Force and torque - Reasoning:

Each ball reverses the direction of its momentum and angular momentum. - Details of the calculation:

(a) Take the left ball. Let**k**point into the page and**j**point down.

Before the collision:**p**= mv**i**,**L**= Iω**k**= (Iv/R)**k**= (2mRv/5)**k**.

After the collision:**p**= -mv**i**,**L**= -(2mRv/5)**k**.

(**F**_{ball}+**F**_{table})Δt = -2mv**i**, (R**j**×**F**_{table})Δt = -(4mRv/5)**k**. (**F**_{ball}exerts no torque.)

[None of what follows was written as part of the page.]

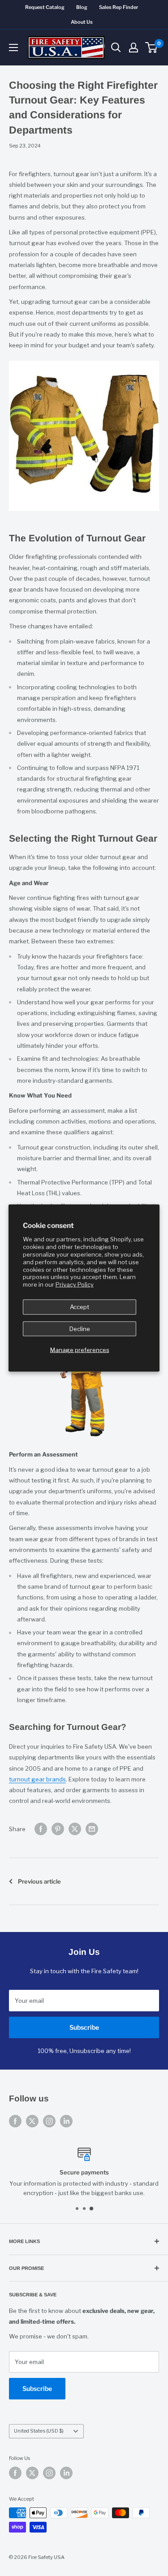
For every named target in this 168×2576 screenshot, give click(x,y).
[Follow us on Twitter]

**F**_{table}Δt = (4mv/5)**i**is the impulse the surface of the table exerts on each ball.

The impulse the table exerts on the left ball is (4mv/5)**i**, and the impulse the table exerts on the right ball is -(4mv/5)**i**.(b)

**F**_{ball}Δt = -(2mv + 4mv/5)**i**= -(14mv/5)**i**is the impulse the right ball exerts on the left ball.

The impulse the left ball exerts on the right ball is (14mv/5)**i**.

A stationary space station can be approximated as a hollow spherical shell of
mass 6 tons (6000 kg) and inner and outer radii of 5 m and 6 m. To change its
orientation, a uniform fly wheel of radius 10 cm and mass 10 kg located at the
center of the station is spun quickly from rest to 1000 rpm.

(a) How long (in minutes) will it take the station to rotate by 10^{o}?

(b) What energy (in Joules) is needed for the whole operation?

(Moment of Inertia of hollow spherical shell: [2M(R_{o}^{5 }-
R_{i}^{5 })]/[5(R_{o}^{3 }- R_{i}^{3})]
where R_{o} is outer radius and R_{i} is inner radius)

Solution:

- Concepts:

Conservation of angular momentum - Reasoning:

The system consists of the shell and the flywheel. No external torques act on the system, so the total angular momentum of the system is conserved. If a component of**L**is zero before the flywheel starts to rotate, then it is zero afterwards. - Details of the calculation:

(a) The flywheel receives an angular impulse, so the shell receives an angular impulse of equal magnitude and opposite direction.

L = Iω.

For the disk I = ½mr^{2}= 0.05 kgm^{2}. L = (0.05 kgm^{2})1000*2π/60s = 5.24 kgm^{2}/s.

For the shell I = [2M(R_{o}^{5 }- R_{i}^{5 })]/[5(R_{o}^{3 }- R_{i}^{3})] = 122664 kgm^{2}.

ω = dθ/dt = L/I = 4.27*10^{-5}/s.

t = (10*π/(180*4.27*10^{-5}))s = 4089 s ≈ 68 min.

(b) The energy needed is the final kinetic energy of the flywheel and the shell.

E = ½I_{w}ω_{w}^{2}+ ½I_{s}ω_{s}^{2}= 274.2 J.